Analysts champion US carbon markets despite exchange closure

Media reports in the US have suggested CCX’s closure is the final nail in the coffin for President Obama’s plans for an emissions cap-and-trade scheme.

“Economy-wide cap and trade died of what amounts to natural causes in Washington,” Fred Krupp, president of the Environmental Defense Fund, which supported the proposals, told Fox News.

But in Europe, analysts have insisted the US carbon market can continue to develop, arguing that the closure of the CCX will have little impact on either US or European markets.

“[There are] no implications for the EU and UK,” Emilie Mazzacurati, head of carbon research for North America at Point Carbon, told BusinessGreen in an email.

“The parent company of CCX, Climate Plc, recently acquired in full by ICE, still owns the very successful ECX [European Climate Exchange] and the ECX is operating normally,” she said.
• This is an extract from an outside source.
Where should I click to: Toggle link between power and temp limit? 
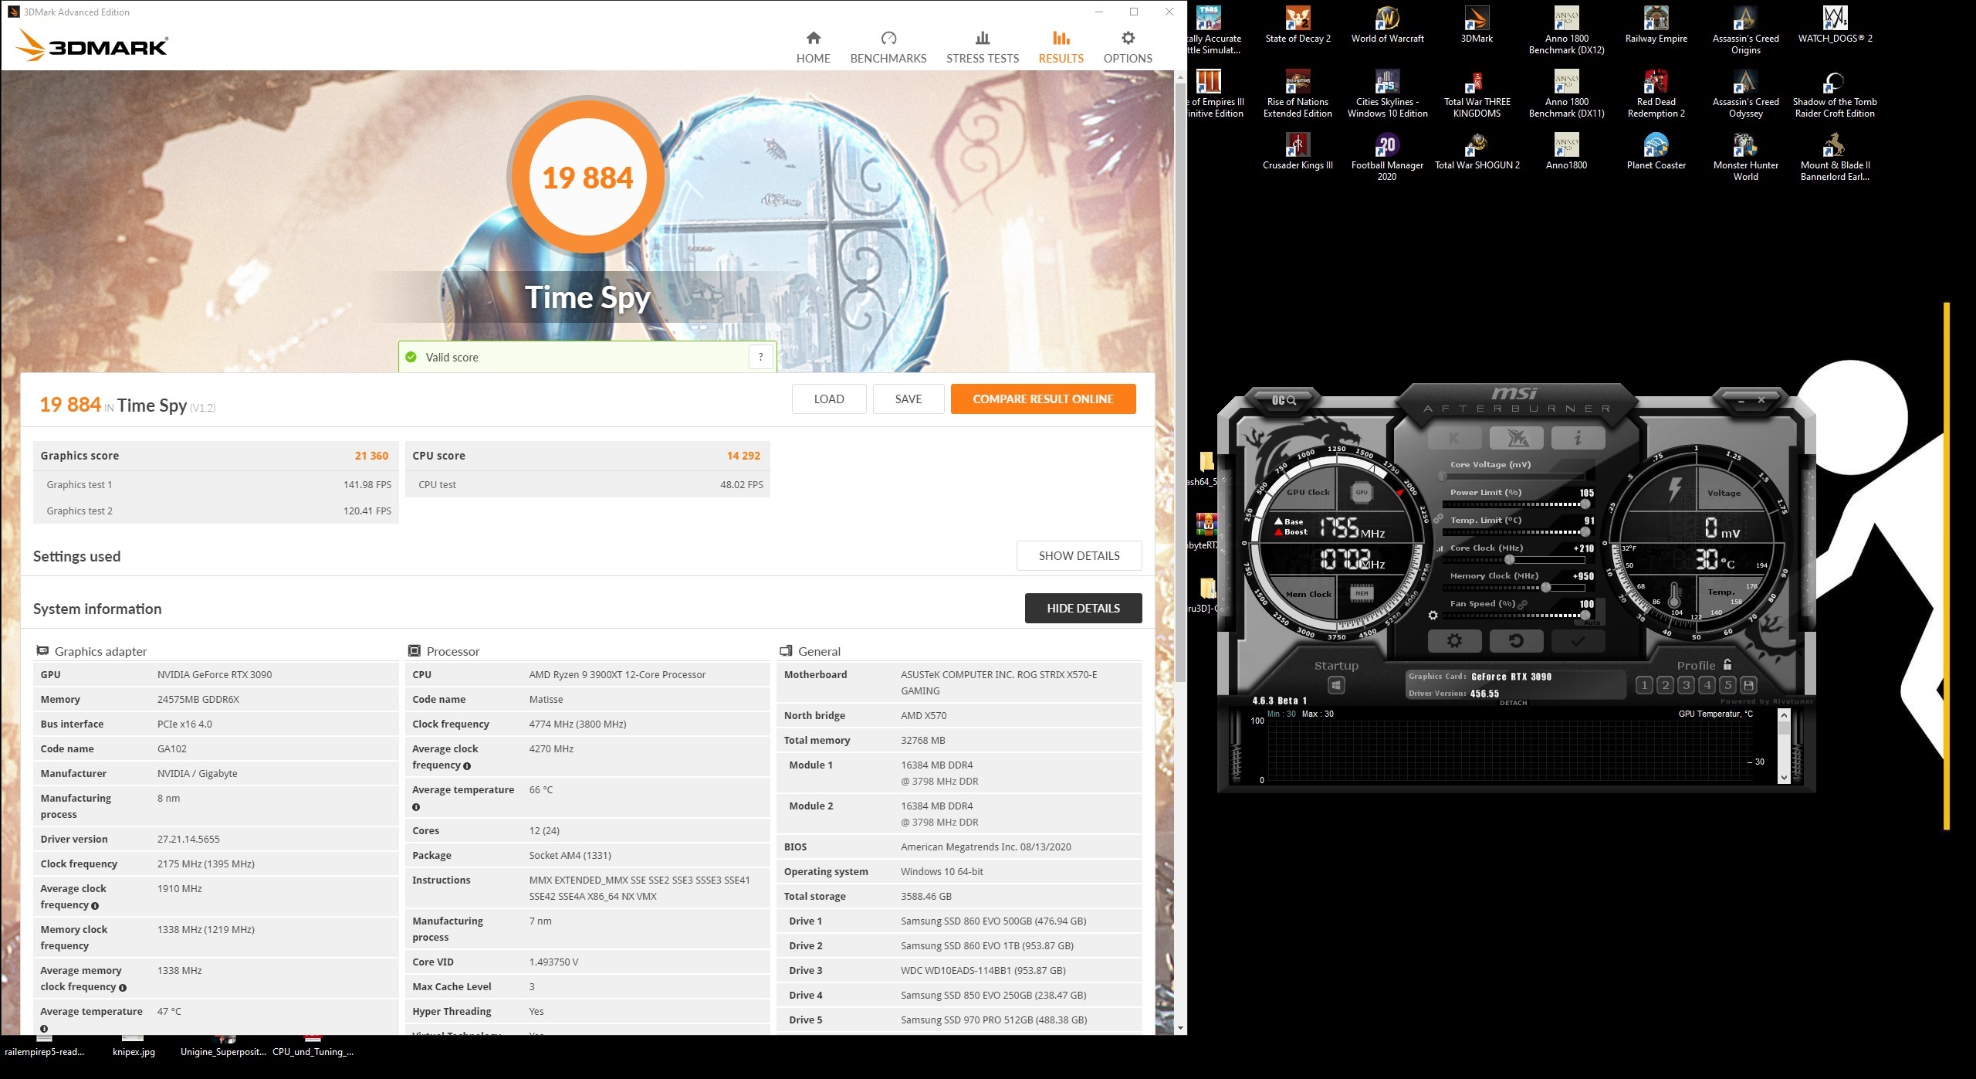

She added that the closure of CCX is “by no means” the end of carbon trading in the US, pointing out that regional programmes in the US would continue operating, including the Regional Greenhouse Gas Initiative (RGGI) in the north-east US, and another initiative spearheaded in California and incorporating large Canadian provinces, which is slated to start in 2012.

“This is not even the end of trading for Climate Plc in the US,” she added. “Their regular exchange, the Chicago Climate Futures Exchange (CCFE), continues to operate normally.”

Mazzacurati also observed that CCX credits had recently traded for “pennies” and that the exchange was coming to its natural end, as it had only ever been set up as a pilot project.

The main benefit of the programme had been to teach early adopters about carbon trading, she said.

“The effects on carbon markets globally are null, except for the fact that the CCX shutting down highlights the failure of the US Senate to pass a cap-and-trade bill,” she concluded.

Mazzacurati’s comments were echoed by Allesandro Vitelli, director of strategy at IdeaCarbon, who similarly predicted the closure of CCX would not impact any other market because it was a voluntary programme, detached from other schemes.

“CCX is a voluntary scheme and not interlinked with any other markets, so the targets are not very demanding,” he told BusinessGreen, adding that a lot of the offsets on the exchange “do not represent the most environmentally strong reductions”, such as credits issued against no-till farming projects where farmers leave soil undisturbed.